## start

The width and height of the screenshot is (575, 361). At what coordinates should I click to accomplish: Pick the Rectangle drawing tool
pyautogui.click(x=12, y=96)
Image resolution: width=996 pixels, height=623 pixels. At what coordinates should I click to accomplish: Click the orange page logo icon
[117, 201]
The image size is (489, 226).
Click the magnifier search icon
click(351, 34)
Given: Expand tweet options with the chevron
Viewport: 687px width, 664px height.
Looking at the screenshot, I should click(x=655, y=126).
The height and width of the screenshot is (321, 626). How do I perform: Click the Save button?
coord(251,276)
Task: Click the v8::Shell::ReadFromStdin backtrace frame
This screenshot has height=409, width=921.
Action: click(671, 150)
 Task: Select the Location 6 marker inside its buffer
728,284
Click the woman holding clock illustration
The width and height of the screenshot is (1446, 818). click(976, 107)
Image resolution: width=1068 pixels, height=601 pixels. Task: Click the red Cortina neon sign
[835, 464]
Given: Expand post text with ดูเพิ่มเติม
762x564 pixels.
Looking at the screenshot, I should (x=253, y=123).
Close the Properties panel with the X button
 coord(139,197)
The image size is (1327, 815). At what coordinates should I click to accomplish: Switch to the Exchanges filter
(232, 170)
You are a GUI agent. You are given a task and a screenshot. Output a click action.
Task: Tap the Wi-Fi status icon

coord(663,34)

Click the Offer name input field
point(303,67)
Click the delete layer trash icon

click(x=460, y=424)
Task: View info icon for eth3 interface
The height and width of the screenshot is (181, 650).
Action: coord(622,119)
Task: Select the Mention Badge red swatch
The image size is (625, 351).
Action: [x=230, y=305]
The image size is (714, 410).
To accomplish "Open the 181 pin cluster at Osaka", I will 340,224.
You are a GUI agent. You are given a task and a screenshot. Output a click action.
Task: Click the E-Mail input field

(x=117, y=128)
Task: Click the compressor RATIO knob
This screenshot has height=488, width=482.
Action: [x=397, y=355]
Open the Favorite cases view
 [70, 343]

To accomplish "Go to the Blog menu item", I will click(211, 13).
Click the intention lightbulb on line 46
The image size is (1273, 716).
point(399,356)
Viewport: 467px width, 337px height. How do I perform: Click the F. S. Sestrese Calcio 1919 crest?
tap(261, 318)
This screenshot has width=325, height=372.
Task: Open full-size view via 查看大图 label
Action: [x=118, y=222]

## end

Exercise instructions -
Output the rows verbatim, from the line containing "Given: Expand post text with ดูเพิ่มเติม" through the end of the rows, inclusive.

Response to the exercise -
Given: Expand post text with ดูเพิ่มเติม
762x564 pixels.
Looking at the screenshot, I should (x=253, y=123).
Close the Properties panel with the X button
 coord(139,197)
The image size is (1327, 815). At what coordinates should I click to accomplish: Switch to the Exchanges filter
(232, 170)
You are a GUI agent. You are given a task and a screenshot. Output a click action.
Task: Tap the Wi-Fi status icon

coord(663,34)

Click the Offer name input field
point(303,67)
Click the delete layer trash icon

click(x=460, y=424)
Task: View info icon for eth3 interface
The height and width of the screenshot is (181, 650).
Action: coord(622,119)
Task: Select the Mention Badge red swatch
The image size is (625, 351).
Action: [x=230, y=305]
The image size is (714, 410).
To accomplish "Open the 181 pin cluster at Osaka", I will 340,224.
You are a GUI agent. You are given a task and a screenshot. Output a click action.
Task: Click the E-Mail input field

(x=117, y=128)
Task: Click the compressor RATIO knob
This screenshot has height=488, width=482.
Action: [x=397, y=355]
Open the Favorite cases view
 [70, 343]

To accomplish "Go to the Blog menu item", I will click(211, 13).
Click the intention lightbulb on line 46
The image size is (1273, 716).
point(399,356)
Viewport: 467px width, 337px height. How do I perform: Click the F. S. Sestrese Calcio 1919 crest?
tap(261, 318)
This screenshot has width=325, height=372.
Task: Open full-size view via 查看大图 label
Action: [x=118, y=222]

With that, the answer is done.